Issue #37 - Zero-shot Neural MT as Domain Adaptation
        
      
  
Introduction
Zero-shot machine translation - a topic we first covered in Issue #6 - is the idea that you can have a single MT engine that can translate between multiple languages. Such multilingual Neural MT systems can be built by simply concatenating parallel sentence pairs in several language directions and only adding a token in the source side indicating to which language it should be translated. The system learns how to encode the input into a vector representation for several different languages, and how to generate the output conditioned on the encoder representation. This configuration enables zero-shot translation, that is the translation in a language direction not seen in training.
However, so far zero-shot translation has been much worse than translation via a pivot language. In this post, we take a look at a paper which analyses why zero-shot translation is not working and proposes effective solutions by considering a new source language as a new domain.
The missing ingredient
Arivazhagan et al. (2019) build a multilingual neural MT system from English into French and German and reversely, with English-French and English-German parallel data. Then they use this system to translate from French into German and reversely, although no training data was available between these languages. The idea behind this is that the multilingual engine learns how to encode French, German or English input into a vector representation, and learns how to decode this representation to generate text in the target language. Thus it can, in theory, decode into a target language seen in training with another source language. However, this doesn’t work very well because the decoder learns to generate the target text conditioned on the encoder representation. Thus for zero-shot translation to work well, the encoder representation should be language-independent. In other words, it should be like an interlingua.Aligning Representations
To make the encoder representations more similar between each other, and thus more language-independent, Arivazhagan et al. use domain adaptation techniques. They consider that different source languages are like different domains, and different target languages are like different tasks. Taking English as the source domain, the aim is to adapt the other domains (languages) to English. To this end they introduce a regularisation term optimised during training which minimises the discrepancy between the feature distributions of the source and target domains. This will force the model to make representations of sentences in all non-English languages similar to their English counterparts.

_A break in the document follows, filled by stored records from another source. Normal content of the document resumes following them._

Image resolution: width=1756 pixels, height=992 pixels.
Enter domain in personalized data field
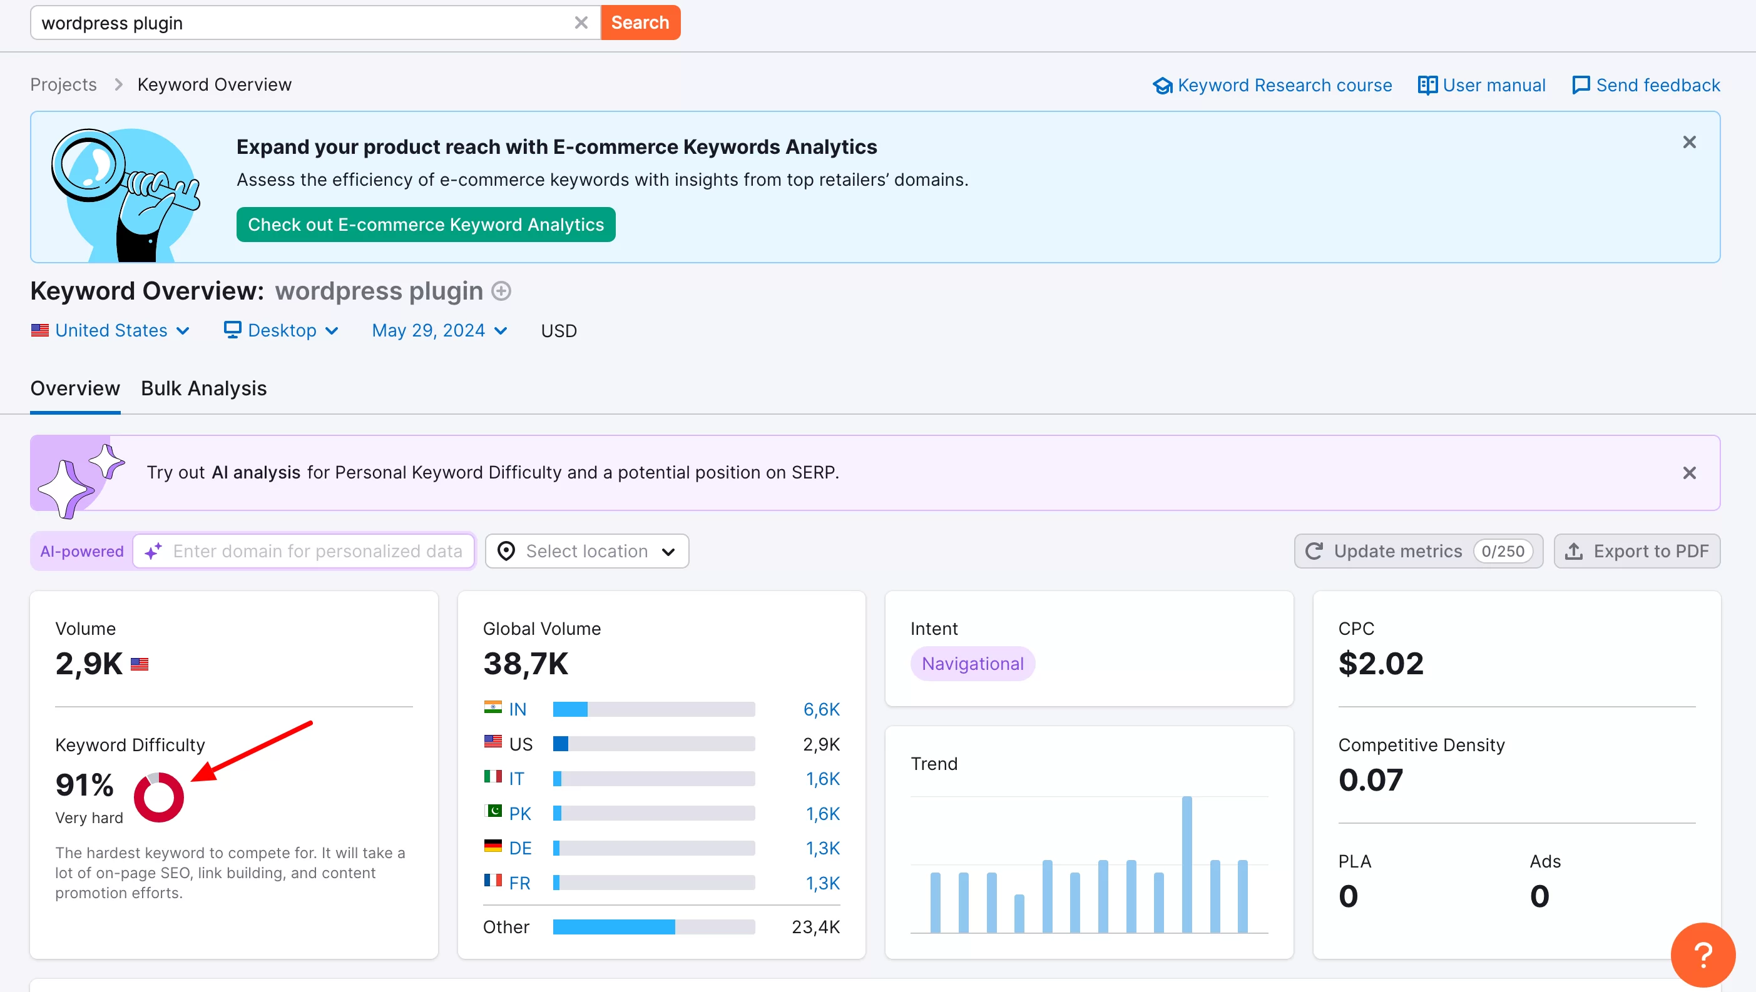(316, 551)
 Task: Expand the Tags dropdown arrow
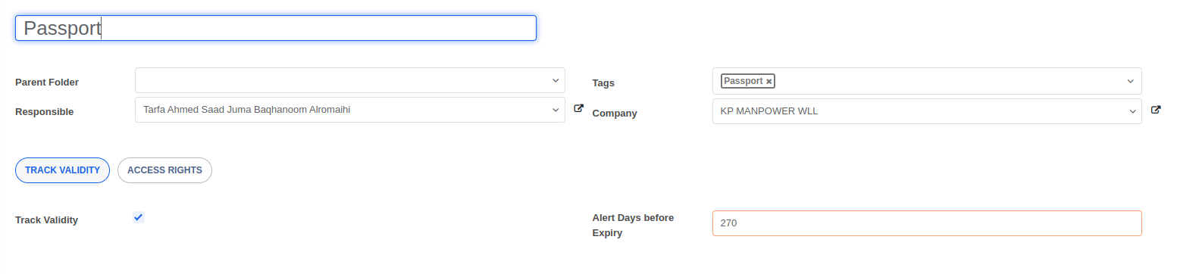pos(1131,81)
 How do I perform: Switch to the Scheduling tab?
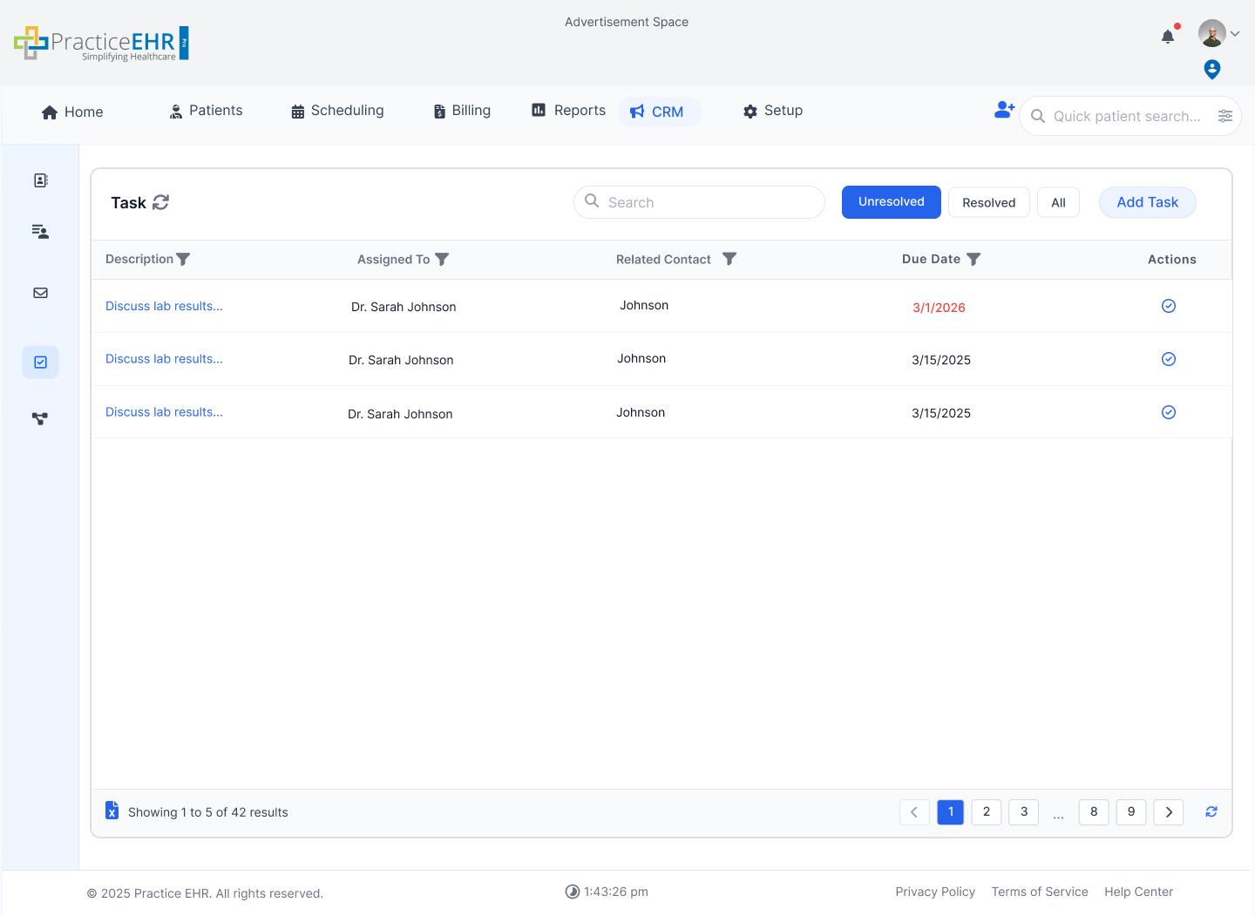[x=337, y=111]
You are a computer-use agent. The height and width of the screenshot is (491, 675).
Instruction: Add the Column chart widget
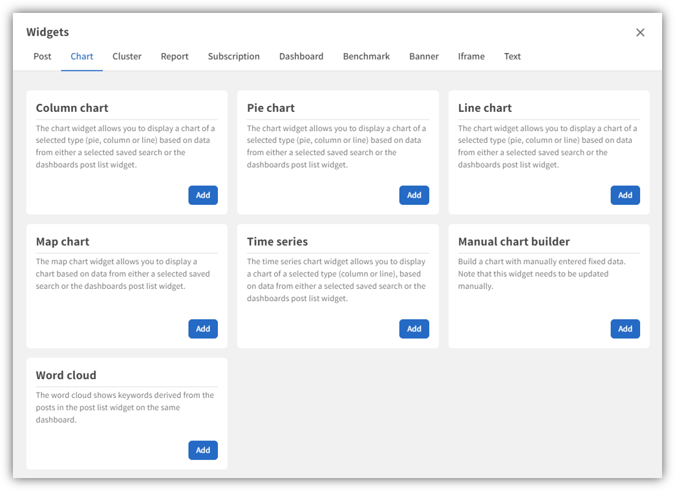(203, 195)
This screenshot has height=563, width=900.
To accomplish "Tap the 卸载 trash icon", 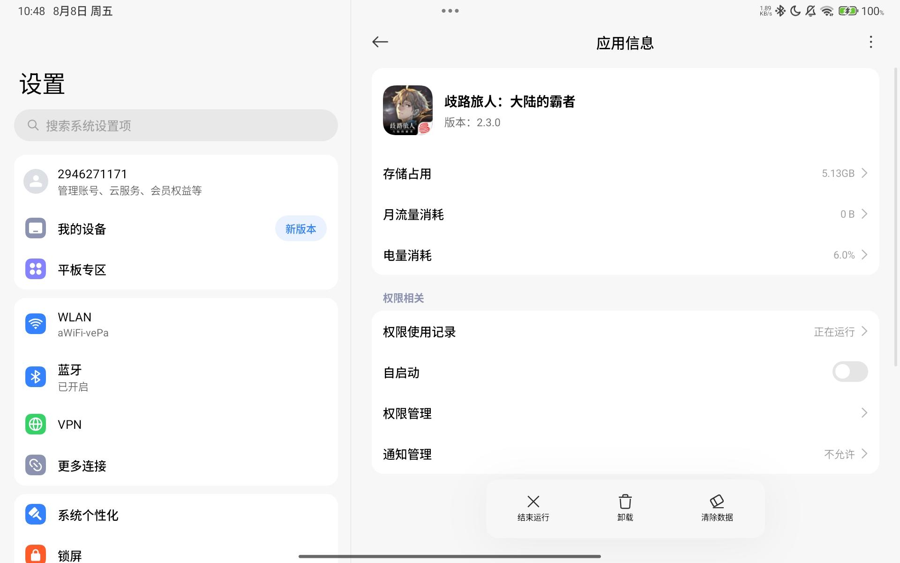I will [x=625, y=502].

In the paper two regularisers are tested. The first one minimises the discrepancy between the feature distributions of the source and target domains by explicitly optimising an adversarial loss (in Issue #11 we had a look at adversarial training). Thus it aims at aligning distributions and does not require parallel training data. The second regulariser benefits from the available parallel training data. It maximises the similarity between the encoder representation of the English and the target sides of a segment pair.
Both regularisers yield a large BLEU score improvement of zero shot translation, up to the level of pivot translation. The BLEU score increases from 17 to 26 for French to German, and from 12 to 20 for German to French.